● **WORK TO BE COMPLETED**: Copy exactly. Begin with the line that contains "Click the Hash" and stop after the last line of the records.

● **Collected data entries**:
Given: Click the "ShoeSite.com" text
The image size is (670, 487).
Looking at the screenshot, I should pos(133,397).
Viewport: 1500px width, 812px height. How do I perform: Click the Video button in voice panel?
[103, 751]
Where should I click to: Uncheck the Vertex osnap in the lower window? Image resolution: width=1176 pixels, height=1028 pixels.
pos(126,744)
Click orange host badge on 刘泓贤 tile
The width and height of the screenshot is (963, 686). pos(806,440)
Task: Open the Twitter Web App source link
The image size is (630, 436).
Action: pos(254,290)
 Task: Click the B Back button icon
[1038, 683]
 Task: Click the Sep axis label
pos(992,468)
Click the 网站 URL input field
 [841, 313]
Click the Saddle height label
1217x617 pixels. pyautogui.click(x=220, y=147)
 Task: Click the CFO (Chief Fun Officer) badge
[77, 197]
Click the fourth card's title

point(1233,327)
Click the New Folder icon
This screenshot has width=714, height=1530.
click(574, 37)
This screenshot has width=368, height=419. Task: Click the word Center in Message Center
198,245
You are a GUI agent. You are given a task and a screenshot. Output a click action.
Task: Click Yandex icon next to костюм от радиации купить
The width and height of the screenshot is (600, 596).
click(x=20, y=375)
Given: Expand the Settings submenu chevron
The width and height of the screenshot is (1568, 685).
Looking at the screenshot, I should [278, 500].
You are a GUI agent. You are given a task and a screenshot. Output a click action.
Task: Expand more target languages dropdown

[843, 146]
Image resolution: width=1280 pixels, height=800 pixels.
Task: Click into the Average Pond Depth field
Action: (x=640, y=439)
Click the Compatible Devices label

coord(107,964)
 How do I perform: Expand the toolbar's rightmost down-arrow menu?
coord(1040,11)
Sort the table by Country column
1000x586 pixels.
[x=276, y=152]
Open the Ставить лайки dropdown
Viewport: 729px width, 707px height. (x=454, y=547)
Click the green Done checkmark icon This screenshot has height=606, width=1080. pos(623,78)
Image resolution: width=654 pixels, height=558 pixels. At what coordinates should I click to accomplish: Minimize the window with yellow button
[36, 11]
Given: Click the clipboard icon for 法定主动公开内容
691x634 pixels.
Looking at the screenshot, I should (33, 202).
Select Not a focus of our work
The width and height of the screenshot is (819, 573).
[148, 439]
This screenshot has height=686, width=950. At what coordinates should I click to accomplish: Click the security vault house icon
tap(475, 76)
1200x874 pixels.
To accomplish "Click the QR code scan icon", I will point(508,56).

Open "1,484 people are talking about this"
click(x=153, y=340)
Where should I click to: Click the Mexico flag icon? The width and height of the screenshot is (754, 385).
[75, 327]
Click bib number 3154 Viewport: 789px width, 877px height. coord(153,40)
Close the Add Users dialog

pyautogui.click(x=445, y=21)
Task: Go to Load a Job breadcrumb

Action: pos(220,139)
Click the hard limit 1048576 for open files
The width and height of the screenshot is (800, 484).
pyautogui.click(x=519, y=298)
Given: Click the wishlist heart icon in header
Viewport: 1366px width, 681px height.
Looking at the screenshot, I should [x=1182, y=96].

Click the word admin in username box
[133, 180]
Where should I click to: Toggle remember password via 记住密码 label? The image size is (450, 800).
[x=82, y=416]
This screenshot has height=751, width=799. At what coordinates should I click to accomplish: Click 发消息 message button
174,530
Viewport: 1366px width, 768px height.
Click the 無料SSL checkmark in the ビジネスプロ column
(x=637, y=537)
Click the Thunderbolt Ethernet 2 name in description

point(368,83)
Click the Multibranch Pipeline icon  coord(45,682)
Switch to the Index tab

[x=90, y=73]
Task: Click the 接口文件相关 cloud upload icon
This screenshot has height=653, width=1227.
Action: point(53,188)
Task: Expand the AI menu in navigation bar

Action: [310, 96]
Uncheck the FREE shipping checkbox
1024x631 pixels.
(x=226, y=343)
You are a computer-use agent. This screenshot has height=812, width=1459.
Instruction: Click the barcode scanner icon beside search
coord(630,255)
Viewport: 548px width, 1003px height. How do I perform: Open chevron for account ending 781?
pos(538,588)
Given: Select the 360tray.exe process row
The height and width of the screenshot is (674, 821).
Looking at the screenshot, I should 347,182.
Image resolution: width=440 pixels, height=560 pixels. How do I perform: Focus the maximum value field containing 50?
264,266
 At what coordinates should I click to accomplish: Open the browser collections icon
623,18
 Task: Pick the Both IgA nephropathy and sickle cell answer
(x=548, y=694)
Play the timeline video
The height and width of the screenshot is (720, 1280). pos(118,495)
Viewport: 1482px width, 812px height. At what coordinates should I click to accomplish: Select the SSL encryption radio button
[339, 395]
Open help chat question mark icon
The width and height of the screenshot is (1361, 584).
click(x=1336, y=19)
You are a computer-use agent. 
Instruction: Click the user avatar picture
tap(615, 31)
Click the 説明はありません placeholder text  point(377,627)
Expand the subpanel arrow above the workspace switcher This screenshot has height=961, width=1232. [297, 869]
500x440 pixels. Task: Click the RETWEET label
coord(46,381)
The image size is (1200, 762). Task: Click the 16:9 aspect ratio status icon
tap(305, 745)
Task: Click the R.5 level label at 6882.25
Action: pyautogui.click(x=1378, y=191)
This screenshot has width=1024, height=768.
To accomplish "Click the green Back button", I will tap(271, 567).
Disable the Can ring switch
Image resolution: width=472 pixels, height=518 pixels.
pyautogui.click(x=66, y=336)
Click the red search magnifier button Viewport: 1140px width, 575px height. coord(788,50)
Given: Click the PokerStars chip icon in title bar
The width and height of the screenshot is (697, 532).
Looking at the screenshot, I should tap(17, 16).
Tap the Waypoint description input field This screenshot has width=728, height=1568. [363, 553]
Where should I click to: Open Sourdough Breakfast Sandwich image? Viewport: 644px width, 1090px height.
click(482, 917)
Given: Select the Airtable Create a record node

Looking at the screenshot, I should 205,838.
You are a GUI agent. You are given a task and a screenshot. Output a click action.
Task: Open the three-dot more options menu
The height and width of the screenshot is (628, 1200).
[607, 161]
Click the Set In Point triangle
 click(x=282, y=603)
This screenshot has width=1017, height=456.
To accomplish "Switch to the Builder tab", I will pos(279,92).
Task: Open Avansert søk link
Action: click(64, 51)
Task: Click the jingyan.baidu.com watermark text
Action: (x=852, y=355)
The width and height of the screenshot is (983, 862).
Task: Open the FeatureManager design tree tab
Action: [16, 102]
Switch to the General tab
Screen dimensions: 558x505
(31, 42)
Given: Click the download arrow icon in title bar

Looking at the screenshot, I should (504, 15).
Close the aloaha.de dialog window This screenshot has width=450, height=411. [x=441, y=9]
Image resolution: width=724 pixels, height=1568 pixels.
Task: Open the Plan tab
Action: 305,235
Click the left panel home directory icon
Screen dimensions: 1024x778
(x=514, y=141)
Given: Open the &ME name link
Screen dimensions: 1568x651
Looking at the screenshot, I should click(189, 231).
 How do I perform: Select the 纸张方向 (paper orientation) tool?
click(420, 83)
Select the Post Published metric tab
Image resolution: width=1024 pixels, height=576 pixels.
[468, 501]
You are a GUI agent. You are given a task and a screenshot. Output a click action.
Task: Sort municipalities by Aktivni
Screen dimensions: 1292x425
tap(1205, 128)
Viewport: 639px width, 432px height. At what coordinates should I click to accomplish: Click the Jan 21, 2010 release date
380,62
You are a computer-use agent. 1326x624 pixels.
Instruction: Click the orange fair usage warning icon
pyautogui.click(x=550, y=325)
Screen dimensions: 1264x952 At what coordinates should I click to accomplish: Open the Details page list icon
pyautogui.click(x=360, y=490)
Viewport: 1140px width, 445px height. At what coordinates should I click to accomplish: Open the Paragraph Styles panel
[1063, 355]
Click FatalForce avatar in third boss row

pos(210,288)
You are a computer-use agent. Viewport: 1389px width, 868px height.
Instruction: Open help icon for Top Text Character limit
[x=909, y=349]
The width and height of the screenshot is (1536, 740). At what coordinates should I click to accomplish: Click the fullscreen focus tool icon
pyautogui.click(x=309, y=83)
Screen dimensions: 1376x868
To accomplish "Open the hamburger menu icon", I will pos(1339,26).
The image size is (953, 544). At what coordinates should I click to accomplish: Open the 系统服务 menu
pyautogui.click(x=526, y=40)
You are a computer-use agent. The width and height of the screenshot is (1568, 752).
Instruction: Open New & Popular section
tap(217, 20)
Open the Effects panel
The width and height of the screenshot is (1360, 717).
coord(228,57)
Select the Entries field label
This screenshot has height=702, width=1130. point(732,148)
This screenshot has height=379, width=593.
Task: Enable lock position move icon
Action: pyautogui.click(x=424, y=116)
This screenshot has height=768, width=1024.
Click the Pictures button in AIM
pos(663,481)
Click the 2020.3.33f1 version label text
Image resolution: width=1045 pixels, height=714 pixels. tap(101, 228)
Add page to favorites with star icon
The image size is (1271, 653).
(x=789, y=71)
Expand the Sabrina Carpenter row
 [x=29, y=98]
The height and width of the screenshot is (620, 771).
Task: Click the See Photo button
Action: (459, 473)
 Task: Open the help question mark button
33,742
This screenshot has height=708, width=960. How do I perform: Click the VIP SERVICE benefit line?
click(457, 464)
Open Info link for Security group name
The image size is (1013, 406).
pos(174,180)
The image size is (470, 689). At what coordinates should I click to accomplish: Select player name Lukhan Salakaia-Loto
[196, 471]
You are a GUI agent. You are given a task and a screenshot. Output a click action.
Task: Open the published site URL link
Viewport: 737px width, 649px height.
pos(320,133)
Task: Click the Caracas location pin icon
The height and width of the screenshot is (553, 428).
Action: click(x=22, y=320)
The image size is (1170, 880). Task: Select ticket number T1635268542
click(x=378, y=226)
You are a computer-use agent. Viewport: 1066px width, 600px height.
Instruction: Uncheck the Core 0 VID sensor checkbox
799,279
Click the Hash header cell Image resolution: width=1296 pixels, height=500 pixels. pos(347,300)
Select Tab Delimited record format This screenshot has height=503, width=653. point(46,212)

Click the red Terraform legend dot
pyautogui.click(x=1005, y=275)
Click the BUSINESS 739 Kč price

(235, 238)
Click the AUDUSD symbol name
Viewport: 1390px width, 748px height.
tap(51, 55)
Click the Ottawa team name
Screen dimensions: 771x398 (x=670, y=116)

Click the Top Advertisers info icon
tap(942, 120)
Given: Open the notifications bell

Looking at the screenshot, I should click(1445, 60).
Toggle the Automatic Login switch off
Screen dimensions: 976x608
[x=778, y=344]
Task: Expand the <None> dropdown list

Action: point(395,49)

● **TASK RESPONSE**:
Click the Hash header cell Image resolution: width=1296 pixels, height=500 pixels. pos(347,300)
Select Tab Delimited record format This screenshot has height=503, width=653. point(46,212)

Click the red Terraform legend dot
pyautogui.click(x=1005, y=275)
Click the BUSINESS 739 Kč price

(235, 238)
Click the AUDUSD symbol name
Viewport: 1390px width, 748px height.
tap(51, 55)
Click the Ottawa team name
Screen dimensions: 771x398 (x=670, y=116)

Click the Top Advertisers info icon
tap(942, 120)
Given: Open the notifications bell

Looking at the screenshot, I should click(1445, 60).
Toggle the Automatic Login switch off
Screen dimensions: 976x608
[x=778, y=344]
Task: Expand the <None> dropdown list

Action: point(395,49)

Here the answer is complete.